Input for this task
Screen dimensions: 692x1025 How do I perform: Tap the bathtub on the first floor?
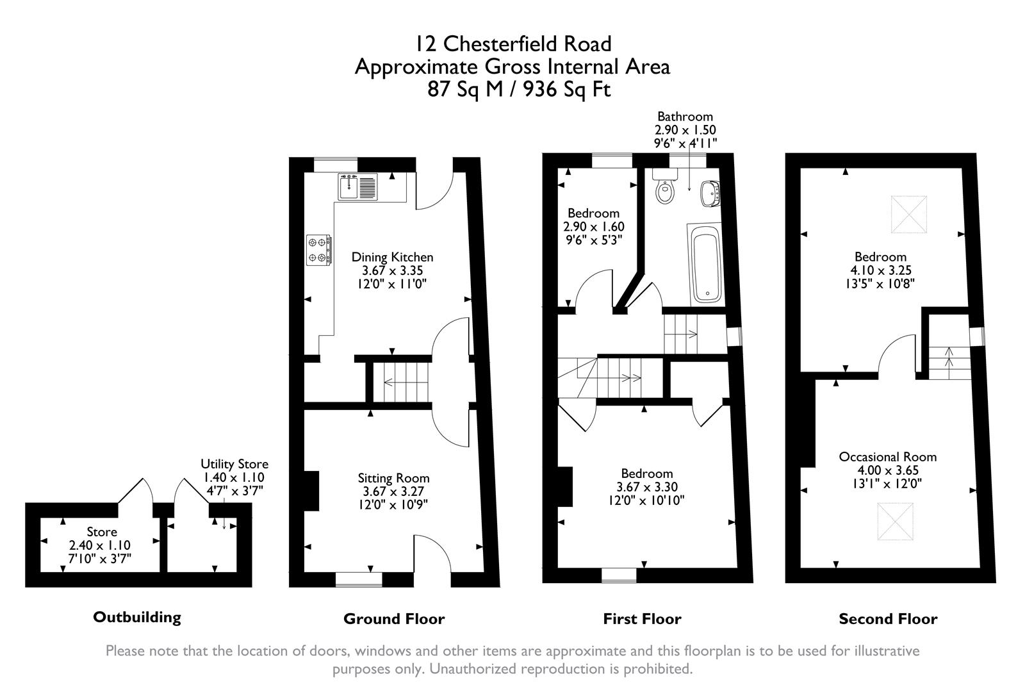(705, 264)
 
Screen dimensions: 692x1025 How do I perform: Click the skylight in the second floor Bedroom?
(909, 214)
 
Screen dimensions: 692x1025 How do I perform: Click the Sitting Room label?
(393, 478)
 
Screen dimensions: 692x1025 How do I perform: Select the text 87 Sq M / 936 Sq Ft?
(519, 90)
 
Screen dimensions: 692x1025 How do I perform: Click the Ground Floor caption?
(394, 619)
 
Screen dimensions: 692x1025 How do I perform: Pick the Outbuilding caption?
(137, 617)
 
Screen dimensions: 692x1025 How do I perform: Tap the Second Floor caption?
(888, 619)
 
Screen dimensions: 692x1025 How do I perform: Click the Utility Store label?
(234, 464)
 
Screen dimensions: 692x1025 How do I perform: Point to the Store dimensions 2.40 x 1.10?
(99, 545)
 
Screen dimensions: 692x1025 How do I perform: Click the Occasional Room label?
(888, 457)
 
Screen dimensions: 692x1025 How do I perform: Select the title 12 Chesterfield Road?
(512, 44)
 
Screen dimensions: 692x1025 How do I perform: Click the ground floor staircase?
(402, 383)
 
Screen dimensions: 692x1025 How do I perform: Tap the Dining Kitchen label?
(392, 257)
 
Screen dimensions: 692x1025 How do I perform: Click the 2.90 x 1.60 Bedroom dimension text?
(593, 227)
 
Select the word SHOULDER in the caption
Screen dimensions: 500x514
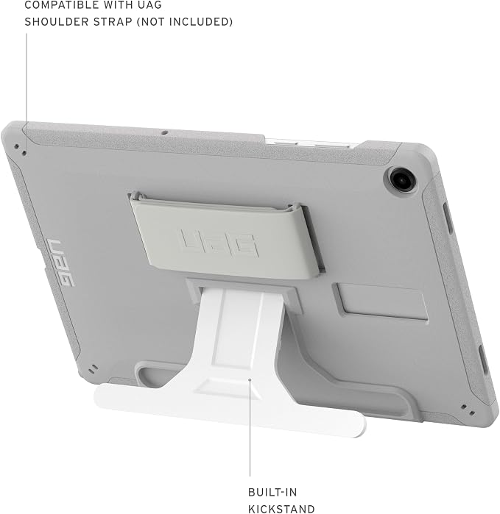click(57, 21)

The exercise
Which lines of the data contain the word "text"? Pick out each of them and copy it whole.

Problem solution
Screen dimensions: 692x1025 How do I perform: Select the text 87 Sq M / 936 Sq Ft?
Screen dimensions: 692x1025 How do I perform: Click the 2.90 x 1.60 Bedroom dimension text?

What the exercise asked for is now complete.